_Passage provided_
+++++

Rantree opened only a few months ago and is the brainchild of Ralph Hermans and Jennifer Silvius. Ralph previously worked as sous chef at Michelin starred Kristalijn in Genk while Jennifer, who also worked at Kristalijn was named Belgium’s sommelier of the year by the famous Gault Millau. If my experience was anything to go by she should perhaps be awarded European sommelier of the year, she truly was infectious and her wine matching was absolutely perfect with each dish. Some pre-nibbles arrived to match our glass of champagne and each was as tantalising as the other, especially the piccalilli on something crispy (I wasn’t entirely sure what it was). I blame the champagne.
Another little amuse bouche to wet our appetite was this deconstructed tricolore. Everything had a texture you wouldn’t expect, but still a recognisable flavour. A jelly of tomato, a foam of mozzarella, an oil of basil and Parmesan crisp perched on the cup. This was the famous Italian tricolore reinvented and definitely gave the original a run for its money. The textures do take some time getting used to but a couple of spoonfuls in and you’ll be quickly converted.

+++++

_Stored data_
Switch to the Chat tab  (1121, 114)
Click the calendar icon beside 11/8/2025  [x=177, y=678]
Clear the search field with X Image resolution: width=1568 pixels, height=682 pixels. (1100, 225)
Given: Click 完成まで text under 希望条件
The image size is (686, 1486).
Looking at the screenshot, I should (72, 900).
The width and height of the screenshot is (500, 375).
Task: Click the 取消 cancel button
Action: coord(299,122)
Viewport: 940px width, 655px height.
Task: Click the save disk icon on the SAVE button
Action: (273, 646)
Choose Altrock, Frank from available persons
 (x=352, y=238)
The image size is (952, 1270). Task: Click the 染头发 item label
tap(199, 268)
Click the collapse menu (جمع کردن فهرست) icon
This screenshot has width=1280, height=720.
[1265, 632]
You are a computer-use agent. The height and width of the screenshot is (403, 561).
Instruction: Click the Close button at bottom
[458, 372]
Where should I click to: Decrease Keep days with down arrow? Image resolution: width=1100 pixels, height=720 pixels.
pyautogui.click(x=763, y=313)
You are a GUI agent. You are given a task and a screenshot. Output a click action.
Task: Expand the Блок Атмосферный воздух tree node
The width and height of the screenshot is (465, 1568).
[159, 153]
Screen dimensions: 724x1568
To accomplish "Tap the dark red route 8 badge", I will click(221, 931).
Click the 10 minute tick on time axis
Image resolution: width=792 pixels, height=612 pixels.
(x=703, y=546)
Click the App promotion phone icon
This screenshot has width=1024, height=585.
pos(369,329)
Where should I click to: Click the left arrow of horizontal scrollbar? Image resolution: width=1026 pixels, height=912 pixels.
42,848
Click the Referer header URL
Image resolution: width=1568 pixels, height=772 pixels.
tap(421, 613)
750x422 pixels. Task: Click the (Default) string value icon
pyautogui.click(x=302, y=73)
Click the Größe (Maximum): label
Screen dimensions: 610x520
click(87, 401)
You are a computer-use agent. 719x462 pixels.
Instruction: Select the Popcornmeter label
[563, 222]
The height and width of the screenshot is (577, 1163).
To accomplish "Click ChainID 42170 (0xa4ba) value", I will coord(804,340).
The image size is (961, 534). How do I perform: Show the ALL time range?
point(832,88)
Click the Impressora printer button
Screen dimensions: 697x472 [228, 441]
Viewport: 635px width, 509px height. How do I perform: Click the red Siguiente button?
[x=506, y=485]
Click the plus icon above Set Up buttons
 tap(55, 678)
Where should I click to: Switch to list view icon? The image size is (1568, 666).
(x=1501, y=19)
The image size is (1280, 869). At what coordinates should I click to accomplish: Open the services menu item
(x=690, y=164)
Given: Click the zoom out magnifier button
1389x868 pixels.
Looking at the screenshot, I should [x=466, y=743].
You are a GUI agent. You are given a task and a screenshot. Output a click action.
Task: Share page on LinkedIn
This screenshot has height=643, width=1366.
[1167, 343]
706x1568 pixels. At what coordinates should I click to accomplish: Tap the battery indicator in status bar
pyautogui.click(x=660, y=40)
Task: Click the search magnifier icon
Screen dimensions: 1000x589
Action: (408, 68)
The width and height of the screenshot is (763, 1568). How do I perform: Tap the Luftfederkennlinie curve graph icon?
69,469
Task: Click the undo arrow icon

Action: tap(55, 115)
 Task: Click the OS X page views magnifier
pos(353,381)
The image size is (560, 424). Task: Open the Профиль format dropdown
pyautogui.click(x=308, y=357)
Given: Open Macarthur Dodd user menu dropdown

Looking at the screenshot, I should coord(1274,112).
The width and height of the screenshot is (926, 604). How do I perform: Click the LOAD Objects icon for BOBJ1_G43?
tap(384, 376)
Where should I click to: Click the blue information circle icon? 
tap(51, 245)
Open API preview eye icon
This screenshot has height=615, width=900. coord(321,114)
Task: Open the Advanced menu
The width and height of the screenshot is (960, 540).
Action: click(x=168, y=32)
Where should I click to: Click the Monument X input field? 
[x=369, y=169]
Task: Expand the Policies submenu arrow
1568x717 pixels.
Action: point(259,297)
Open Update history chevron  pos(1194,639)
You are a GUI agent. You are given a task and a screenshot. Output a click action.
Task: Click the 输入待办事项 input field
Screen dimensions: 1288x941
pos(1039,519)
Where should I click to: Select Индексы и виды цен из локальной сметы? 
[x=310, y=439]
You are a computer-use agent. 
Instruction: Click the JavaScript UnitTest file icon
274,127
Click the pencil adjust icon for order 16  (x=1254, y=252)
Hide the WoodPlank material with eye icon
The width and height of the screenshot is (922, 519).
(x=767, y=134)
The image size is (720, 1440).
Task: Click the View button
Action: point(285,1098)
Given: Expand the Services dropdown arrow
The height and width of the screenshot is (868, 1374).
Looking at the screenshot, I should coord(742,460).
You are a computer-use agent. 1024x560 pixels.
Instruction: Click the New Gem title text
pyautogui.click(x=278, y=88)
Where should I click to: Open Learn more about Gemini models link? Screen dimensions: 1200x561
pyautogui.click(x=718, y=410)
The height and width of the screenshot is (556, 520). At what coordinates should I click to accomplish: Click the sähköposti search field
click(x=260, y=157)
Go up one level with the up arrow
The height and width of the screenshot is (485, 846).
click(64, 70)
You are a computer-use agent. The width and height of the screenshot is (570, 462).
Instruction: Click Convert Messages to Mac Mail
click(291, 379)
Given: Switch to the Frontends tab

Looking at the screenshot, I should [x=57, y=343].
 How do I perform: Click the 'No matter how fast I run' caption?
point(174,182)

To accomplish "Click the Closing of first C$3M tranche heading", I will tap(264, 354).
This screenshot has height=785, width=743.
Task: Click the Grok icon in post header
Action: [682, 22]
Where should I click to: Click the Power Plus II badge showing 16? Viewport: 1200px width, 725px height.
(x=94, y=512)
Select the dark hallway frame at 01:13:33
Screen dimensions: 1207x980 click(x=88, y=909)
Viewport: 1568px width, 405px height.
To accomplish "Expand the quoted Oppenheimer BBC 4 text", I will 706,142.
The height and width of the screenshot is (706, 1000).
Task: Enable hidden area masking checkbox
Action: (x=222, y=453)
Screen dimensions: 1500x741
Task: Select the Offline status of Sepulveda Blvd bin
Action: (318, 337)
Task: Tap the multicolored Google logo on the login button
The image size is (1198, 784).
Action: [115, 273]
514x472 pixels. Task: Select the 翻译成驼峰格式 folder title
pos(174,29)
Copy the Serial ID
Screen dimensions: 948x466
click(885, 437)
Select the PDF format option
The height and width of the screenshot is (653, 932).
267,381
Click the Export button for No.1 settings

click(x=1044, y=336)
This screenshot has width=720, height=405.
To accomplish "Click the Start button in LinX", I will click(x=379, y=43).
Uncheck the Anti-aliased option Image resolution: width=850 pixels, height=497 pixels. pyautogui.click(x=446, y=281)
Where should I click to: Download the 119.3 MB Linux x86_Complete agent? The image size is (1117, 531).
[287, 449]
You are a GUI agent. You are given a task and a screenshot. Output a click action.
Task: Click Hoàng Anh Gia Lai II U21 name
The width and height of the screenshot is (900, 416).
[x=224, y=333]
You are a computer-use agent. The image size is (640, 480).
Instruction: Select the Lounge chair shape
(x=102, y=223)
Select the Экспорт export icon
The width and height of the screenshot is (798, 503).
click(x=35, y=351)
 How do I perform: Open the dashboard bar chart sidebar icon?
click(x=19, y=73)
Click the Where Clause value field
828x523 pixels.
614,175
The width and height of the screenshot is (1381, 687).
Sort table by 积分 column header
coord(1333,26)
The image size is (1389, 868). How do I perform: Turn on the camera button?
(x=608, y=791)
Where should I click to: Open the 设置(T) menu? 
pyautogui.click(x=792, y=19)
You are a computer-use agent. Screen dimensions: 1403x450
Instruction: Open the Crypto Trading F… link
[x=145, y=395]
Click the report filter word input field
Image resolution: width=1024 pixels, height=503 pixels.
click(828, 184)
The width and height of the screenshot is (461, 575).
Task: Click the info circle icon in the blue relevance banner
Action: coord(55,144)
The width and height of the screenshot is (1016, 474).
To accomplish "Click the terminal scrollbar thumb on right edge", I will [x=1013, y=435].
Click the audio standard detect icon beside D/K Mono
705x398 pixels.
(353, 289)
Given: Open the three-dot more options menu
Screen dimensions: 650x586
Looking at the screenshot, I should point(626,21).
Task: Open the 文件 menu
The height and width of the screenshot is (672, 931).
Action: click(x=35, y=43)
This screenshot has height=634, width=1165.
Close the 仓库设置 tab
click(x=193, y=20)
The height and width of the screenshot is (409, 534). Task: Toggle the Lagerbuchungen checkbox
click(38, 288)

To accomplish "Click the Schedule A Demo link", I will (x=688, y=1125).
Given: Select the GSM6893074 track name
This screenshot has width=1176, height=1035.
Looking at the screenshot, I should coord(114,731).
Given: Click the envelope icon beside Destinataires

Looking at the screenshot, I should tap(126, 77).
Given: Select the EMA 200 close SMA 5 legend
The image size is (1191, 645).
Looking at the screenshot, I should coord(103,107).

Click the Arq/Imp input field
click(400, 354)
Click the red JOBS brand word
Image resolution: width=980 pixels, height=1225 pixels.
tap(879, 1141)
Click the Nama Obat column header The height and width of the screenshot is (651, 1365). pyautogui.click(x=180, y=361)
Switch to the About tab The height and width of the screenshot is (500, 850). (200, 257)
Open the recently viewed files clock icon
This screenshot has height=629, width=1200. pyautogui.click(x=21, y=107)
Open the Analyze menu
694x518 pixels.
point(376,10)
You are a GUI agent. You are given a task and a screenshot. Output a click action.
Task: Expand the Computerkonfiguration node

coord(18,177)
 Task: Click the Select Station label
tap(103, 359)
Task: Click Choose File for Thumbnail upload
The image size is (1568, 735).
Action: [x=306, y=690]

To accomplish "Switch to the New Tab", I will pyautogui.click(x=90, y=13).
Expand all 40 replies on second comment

+++++

_Your instructions_
Return the Rantree restaurant review above in full, with every word and punctuation mark unchanged.

_Expected answer_
Rantree opened only a few months ago and is the brainchild of Ralph Hermans and Jennifer Silvius. Ralph previously worked as sous chef at Michelin starred Kristalijn in Genk while Jennifer, who also worked at Kristalijn was named Belgium’s sommelier of the year by the famous Gault Millau. If my experience was anything to go by she should perhaps be awarded European sommelier of the year, she truly was infectious and her wine matching was absolutely perfect with each dish. Some pre-nibbles arrived to match our glass of champagne and each was as tantalising as the other, especially the piccalilli on something crispy (I wasn’t entirely sure what it was). I blame the champagne.
Another little amuse bouche to wet our appetite was this deconstructed tricolore. Everything had a texture you wouldn’t expect, but still a recognisable flavour. A jelly of tomato, a foam of mozzarella, an oil of basil and Parmesan crisp perched on the cup. This was the famous Italian tricolore reinvented and definitely gave the original a run for its money. The textures do take some time getting used to but a couple of spoonfuls in and you’ll be quickly converted.